What you should do |
Hand back, word for word, the lines from the one containing "Viewport: 1298px width, 924px height." to the end of the records, both included, and leave out pictures.

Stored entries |
────

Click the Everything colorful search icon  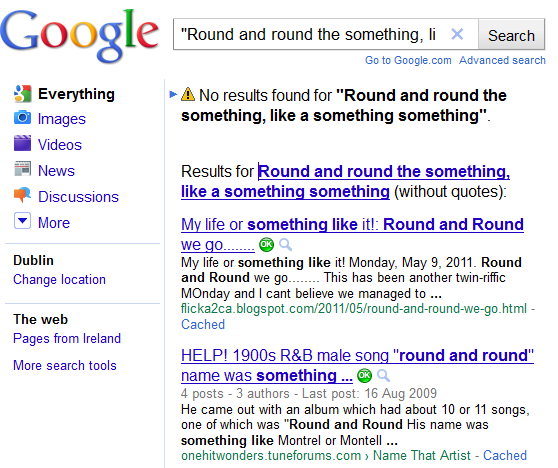click(22, 94)
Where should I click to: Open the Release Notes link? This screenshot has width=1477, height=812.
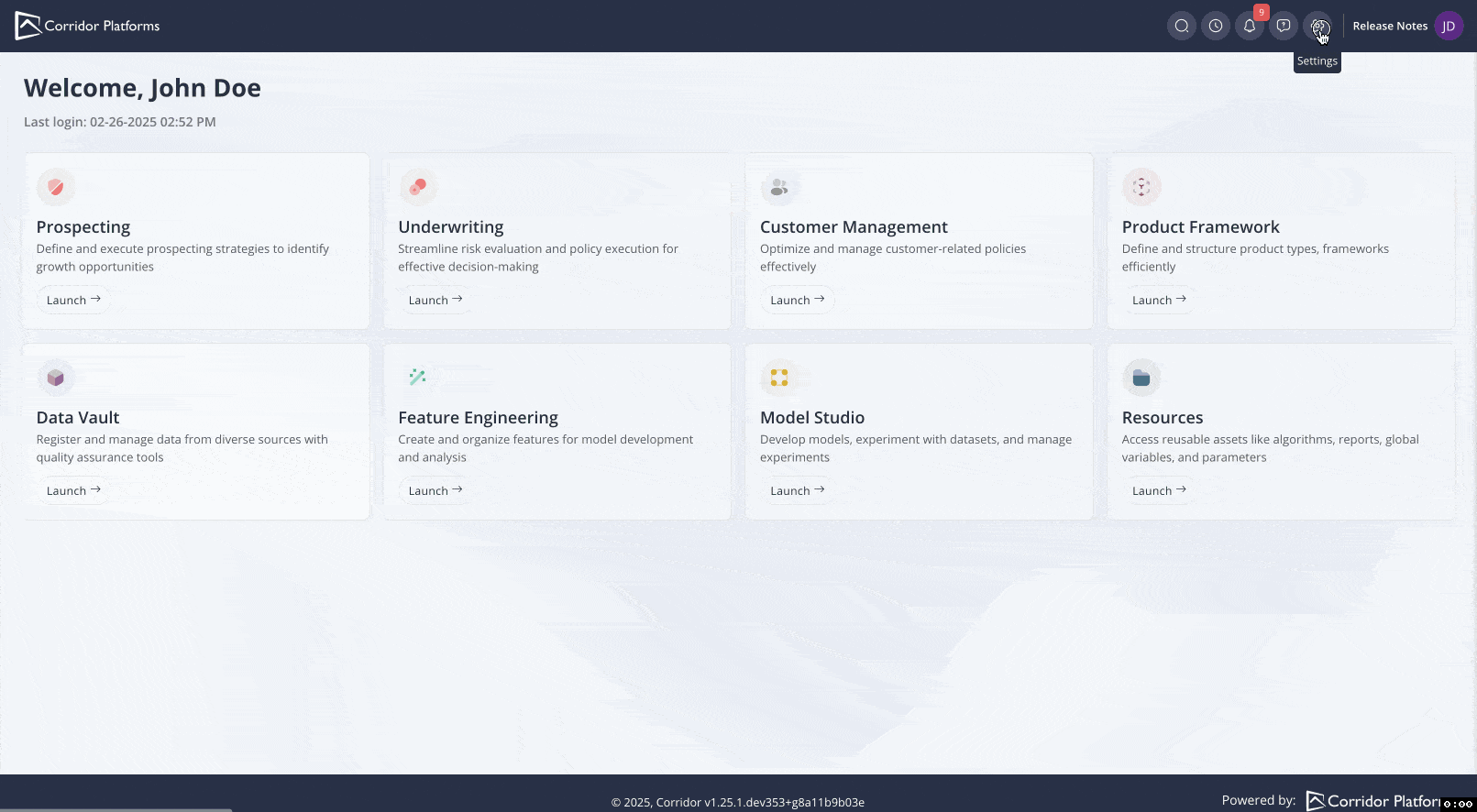[x=1390, y=26]
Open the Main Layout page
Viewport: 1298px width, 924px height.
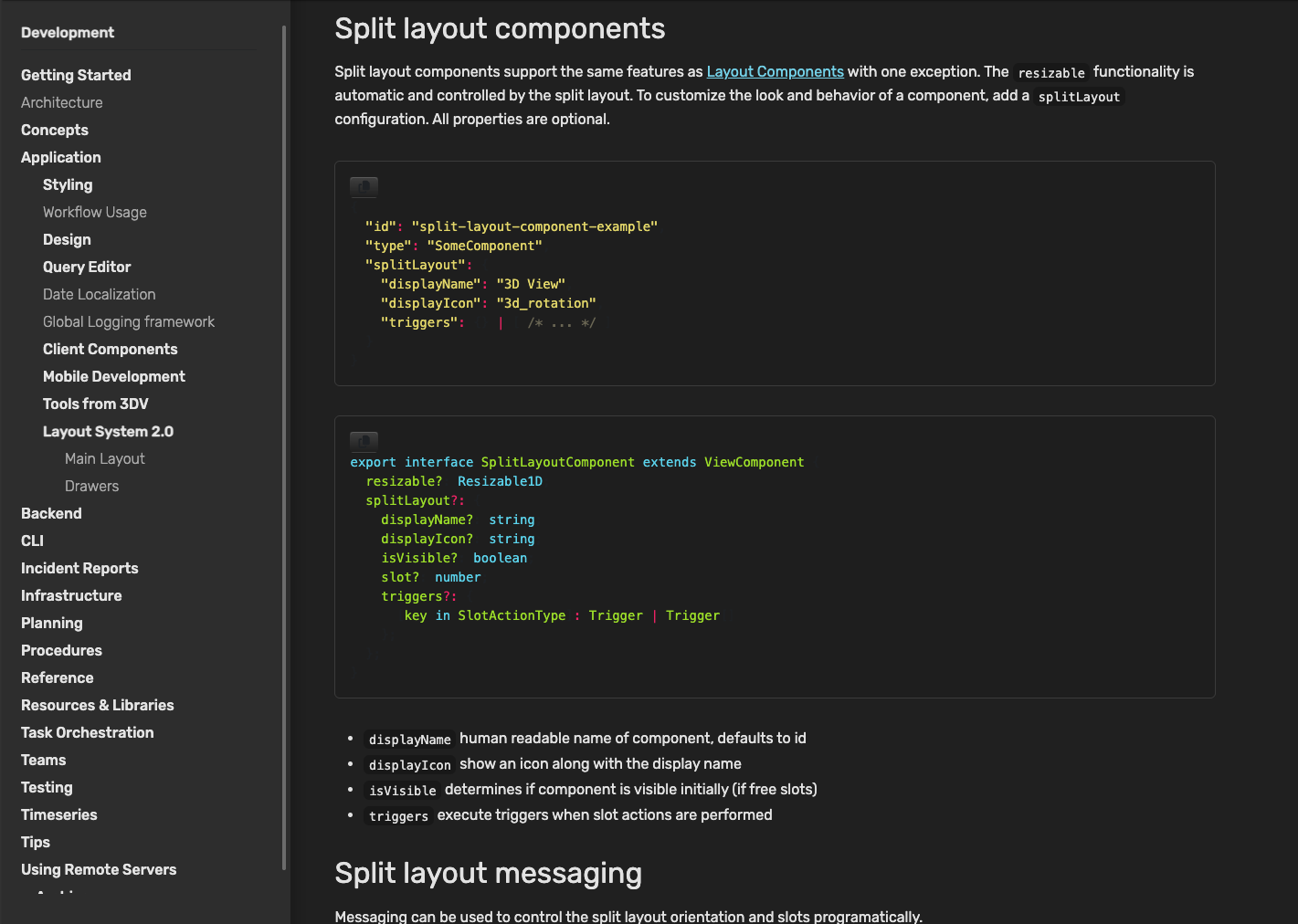[104, 458]
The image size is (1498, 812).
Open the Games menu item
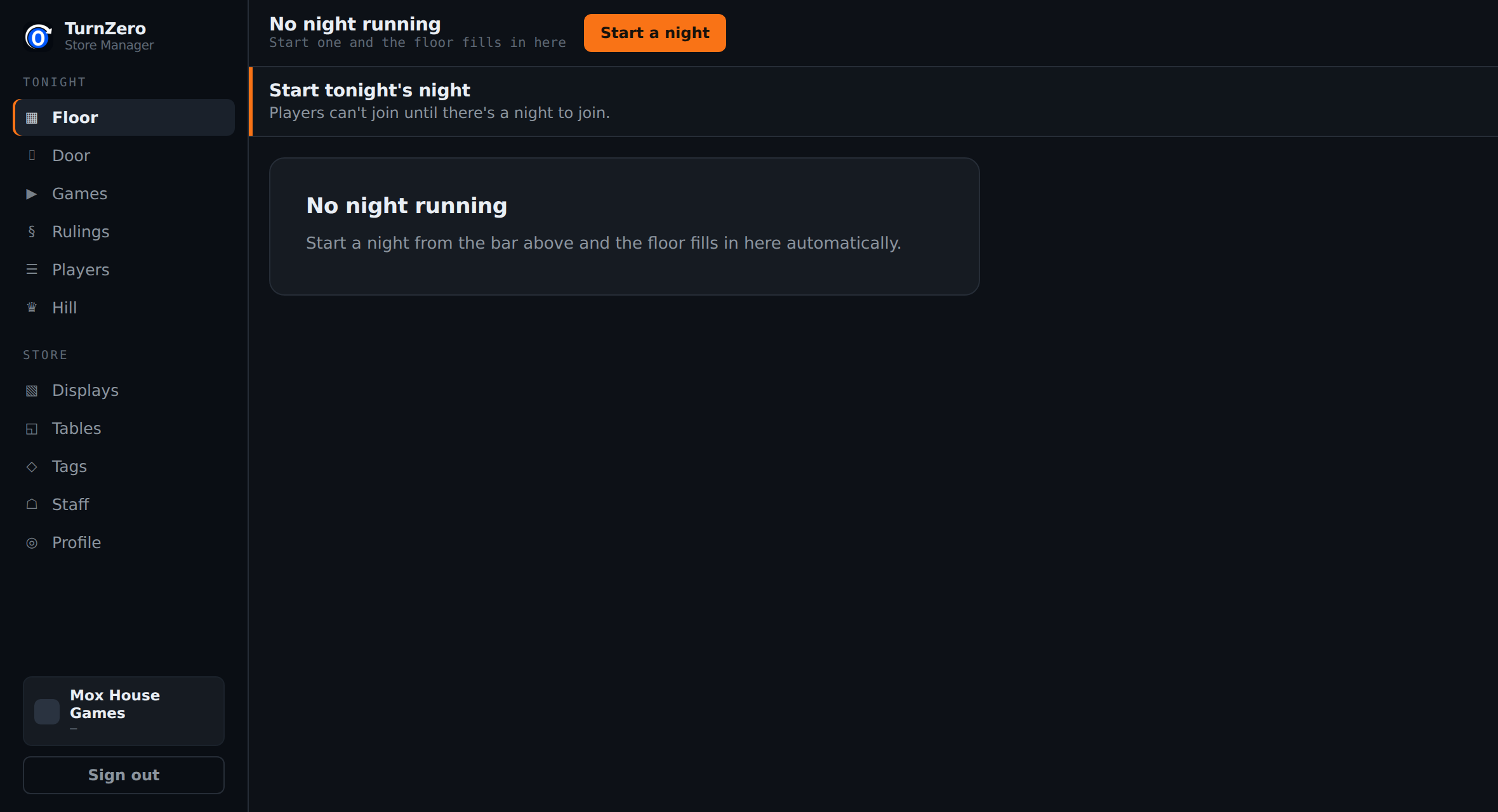click(124, 193)
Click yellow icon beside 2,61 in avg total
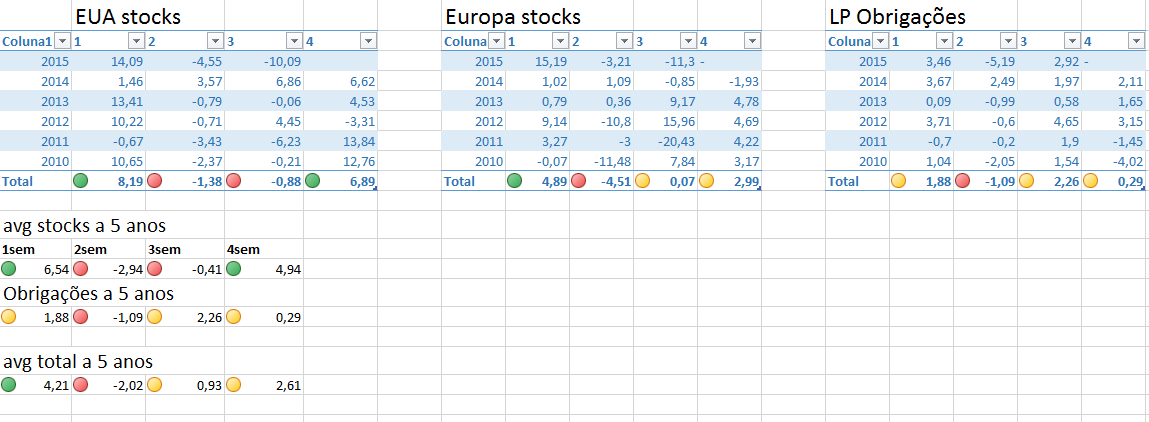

────

Response |
Viewport: 1298px width, 924px height.
[104, 458]
The image size is (1498, 812).
Open the Games menu item
click(124, 193)
Click yellow icon beside 2,61 in avg total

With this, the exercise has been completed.